> Goal:
Decide whether each statement agrees with the article on Dalio's debt warning, answering yes or no and quoting the deciding words: (a) Dalio advised investors to put about 10% of their portfolios into gold. (b) Ng Kok Song said the fiscal risks are confined to the U.S. (c) Dalio said the U.S. dollar would stop serving as a dominant medium of exchange.
--- start Provided passage ---
Dalio described the current fiscal strategy of the U.S. government as “unsustainable,” drawing attention to the excessive spending and rising debt levels which he believes could precipitate a major fiscal crisis. He emphasized that this situation threatens the integrity of the existing monetary order. According to Dalio, the reluctance of global governments to curtail their spending and borrowing practices places all currencies at risk of losing their attractiveness as repositories of wealth. In light of these factors, he advised investors to allocate around 10% of their portfolios to gold.

Joining Dalio on the panel, Ng Kok Song, founding partner and chairman of Avanda Investment Management, echoed his sentiments, declaring that the unsustainable nature of U.S. debt has reached a critical juncture, although the exact timeline for when a crisis might hit remains uncertain. He pointed out that these fiscal risks are not limited to the U.S. but are similarly evident in countries such as France, Japan, and China.

Dalio noted that this year, the U.S. dollar has depreciated by over 10% against other major currencies, yet those currencies have also weakened when measured against gold. He remarked that gold is now the second-largest reserve currency globally, further underscoring its growing importance in the financial landscape.

The backdrop to these declarations involved an alarming imbalance of supply and demand. Dalio characterized the U.S. government’s debt as having skyrocketed to six times the amount of revenue it takes in, with estimates suggesting that an additional $12 trillion in debt may be necessary to address a $2 trillion deficit, $1 trillion in interest payments, and the roll-over of $9 trillion in maturing debt obligations.

He pointed out that the global market does not possess the demand needed to absorb such a massive influx of debt, leading to significant supply-demand imbalances. Despite proposing to lawmakers in Washington a plan to reduce the fiscal deficit to 3% of GDP, Dalio lamented that bipartisan reluctance has stalled efforts to achieve a sustainable debt level. He explicitly mentioned the anticipated impact of U.S. President Donald Trump’s expansive tax-and-spending initiatives, which are projected to add $3.4 trillion to the national debt over the next decade.

While Dalio acknowledged that the U.S. dollar would continue to be utilized as a dominant medium of exchange, he did caution that the growing influence of the Chinese currency in global trade could diminish the dollar’s prominence on the world stage. The implications of these economic trends suggest significant challenges ahead as investors and governments grapple with the shifting landscape of currency valuation and fiscal responsibility.
--- end Provided passage ---
--- start Available data ---
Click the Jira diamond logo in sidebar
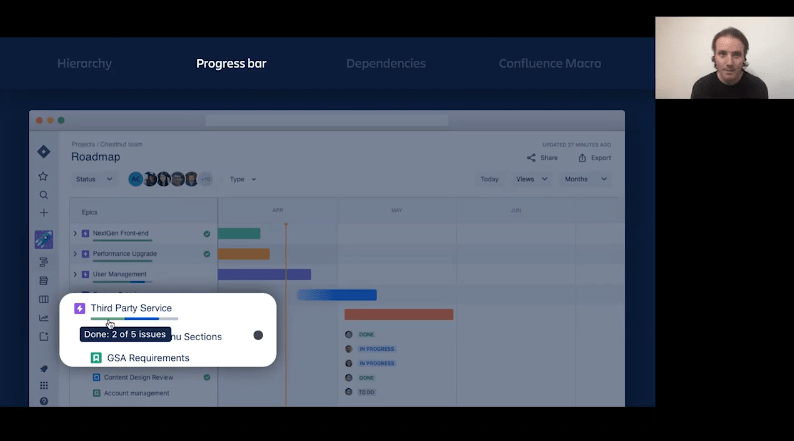Viewport: 794px width, 441px height. pyautogui.click(x=43, y=152)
--- end Available data ---
> Correct answer:
(a) Yes: "he advised investors to allocate around 10% of their portfolios to gold."
(b) No: "these fiscal risks are not limited to the U.S. but are similarly evident in countries such as France, Japan, and China."
(c) No: "the U.S. dollar would continue to be utilized as a dominant medium of exchange"